Touchée par son histoire, Corrine Huet s'est portée volontaire pour être son coach et conseiller en affaires dans une école de formation à Royan. "Je suis mère de cinq enfants et, en tant qu'enseignante, je ne pouvais pas ignorer son appel à l'aide", dit-elle. "Elle le mérite - c'est une battante".
Depuis le début de son exil volontaire, il y a trois ans, Sadaf rencontre son père et ses sœurs une fois par an en Turquie ou à Dubaï. En raison de son exil, elle n'a pas pu être aux côtés de sa mère lorsqu'elle est morte avec Covid en Iran.
Elle hésite à donner des conseils à ceux qui, à son âge, luttent pour la liberté dans leur pays, en raison des risques qu'ils encourent. "J'ai trouvé en France le courage que je n'ai jamais eu en Iran.

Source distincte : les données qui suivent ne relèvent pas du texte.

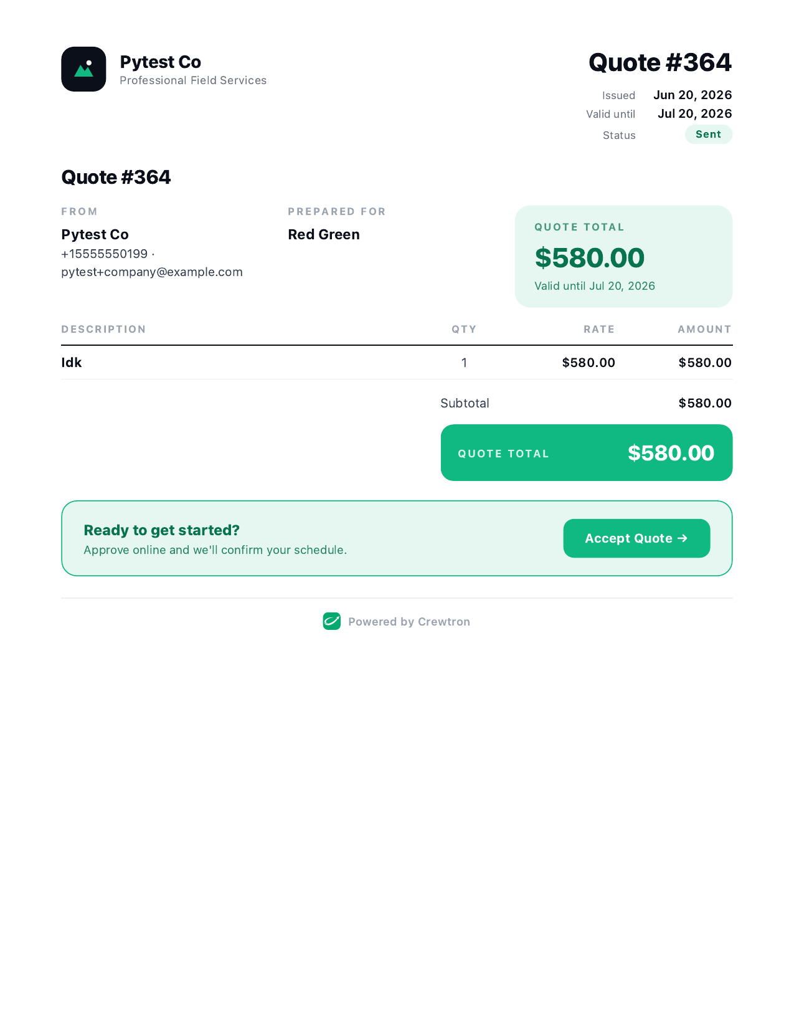The image size is (794, 1028).
Task: Click the large Quote #364 header title
Action: click(x=660, y=62)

Ce qui est important, c'est que j'ai trouvé de l'humanité ici. Malheureusement, à cause de ce gouvernement en Iran, les gens là-bas ont perdu leurs droits humains."
Elle ne sait pas si elle risque encore d'être arrêtée si elle tente de rentrer chez elle. Un porte-parole de l'ambassade d'Iran à Paris m'a dit qu'il n'avait rien à dire à ce sujet.